▶ [WHAT TO PRODUCE] What is needed is an exact copy of all the lines below.

Stored items from a collection
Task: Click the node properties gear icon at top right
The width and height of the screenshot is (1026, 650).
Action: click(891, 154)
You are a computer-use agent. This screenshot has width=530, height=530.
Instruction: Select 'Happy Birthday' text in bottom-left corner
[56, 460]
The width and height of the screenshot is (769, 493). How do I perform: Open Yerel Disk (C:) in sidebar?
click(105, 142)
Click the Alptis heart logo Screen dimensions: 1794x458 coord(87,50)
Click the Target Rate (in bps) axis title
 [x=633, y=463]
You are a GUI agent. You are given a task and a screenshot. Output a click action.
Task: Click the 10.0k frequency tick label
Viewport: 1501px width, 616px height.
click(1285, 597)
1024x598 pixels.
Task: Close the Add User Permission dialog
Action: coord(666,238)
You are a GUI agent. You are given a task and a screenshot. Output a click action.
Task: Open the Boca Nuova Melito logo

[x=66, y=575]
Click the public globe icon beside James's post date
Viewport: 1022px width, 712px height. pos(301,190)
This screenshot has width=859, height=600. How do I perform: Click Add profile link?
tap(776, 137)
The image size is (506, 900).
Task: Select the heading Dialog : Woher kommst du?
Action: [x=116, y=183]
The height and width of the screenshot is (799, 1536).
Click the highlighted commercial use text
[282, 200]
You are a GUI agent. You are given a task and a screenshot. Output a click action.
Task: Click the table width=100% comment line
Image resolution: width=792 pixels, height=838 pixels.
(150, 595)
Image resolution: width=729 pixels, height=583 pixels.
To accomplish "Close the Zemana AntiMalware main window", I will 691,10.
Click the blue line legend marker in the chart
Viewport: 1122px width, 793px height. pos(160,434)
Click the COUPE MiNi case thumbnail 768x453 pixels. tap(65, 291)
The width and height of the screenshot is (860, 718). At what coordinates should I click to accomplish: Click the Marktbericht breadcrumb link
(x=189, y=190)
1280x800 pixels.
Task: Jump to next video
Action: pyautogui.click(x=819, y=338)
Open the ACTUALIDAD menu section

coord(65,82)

▶ [ANSWER TO THIS TASK]
Task: Click the node properties gear icon at top right
The width and height of the screenshot is (1026, 650).
Action: click(891, 154)
You are a computer-use agent. This screenshot has width=530, height=530.
Instruction: Select 'Happy Birthday' text in bottom-left corner
[56, 460]
The width and height of the screenshot is (769, 493). How do I perform: Open Yerel Disk (C:) in sidebar?
click(105, 142)
Click the Alptis heart logo Screen dimensions: 1794x458 coord(87,50)
Click the Target Rate (in bps) axis title
 [x=633, y=463]
You are a GUI agent. You are given a task and a screenshot. Output a click action.
Task: Click the 10.0k frequency tick label
Viewport: 1501px width, 616px height.
click(1285, 597)
1024x598 pixels.
Task: Close the Add User Permission dialog
Action: coord(666,238)
You are a GUI agent. You are given a task and a screenshot. Output a click action.
Task: Open the Boca Nuova Melito logo

[x=66, y=575]
Click the public globe icon beside James's post date
Viewport: 1022px width, 712px height. pos(301,190)
This screenshot has width=859, height=600. How do I perform: Click Add profile link?
tap(776, 137)
The image size is (506, 900).
Task: Select the heading Dialog : Woher kommst du?
Action: [x=116, y=183]
The height and width of the screenshot is (799, 1536).
Click the highlighted commercial use text
[282, 200]
You are a GUI agent. You are given a task and a screenshot. Output a click action.
Task: Click the table width=100% comment line
Image resolution: width=792 pixels, height=838 pixels.
(150, 595)
Image resolution: width=729 pixels, height=583 pixels.
To accomplish "Close the Zemana AntiMalware main window", I will 691,10.
Click the blue line legend marker in the chart
Viewport: 1122px width, 793px height. pos(160,434)
Click the COUPE MiNi case thumbnail 768x453 pixels. tap(65, 291)
The width and height of the screenshot is (860, 718). At what coordinates should I click to accomplish: Click the Marktbericht breadcrumb link
(x=189, y=190)
1280x800 pixels.
Task: Jump to next video
Action: pyautogui.click(x=819, y=338)
Open the ACTUALIDAD menu section

coord(65,82)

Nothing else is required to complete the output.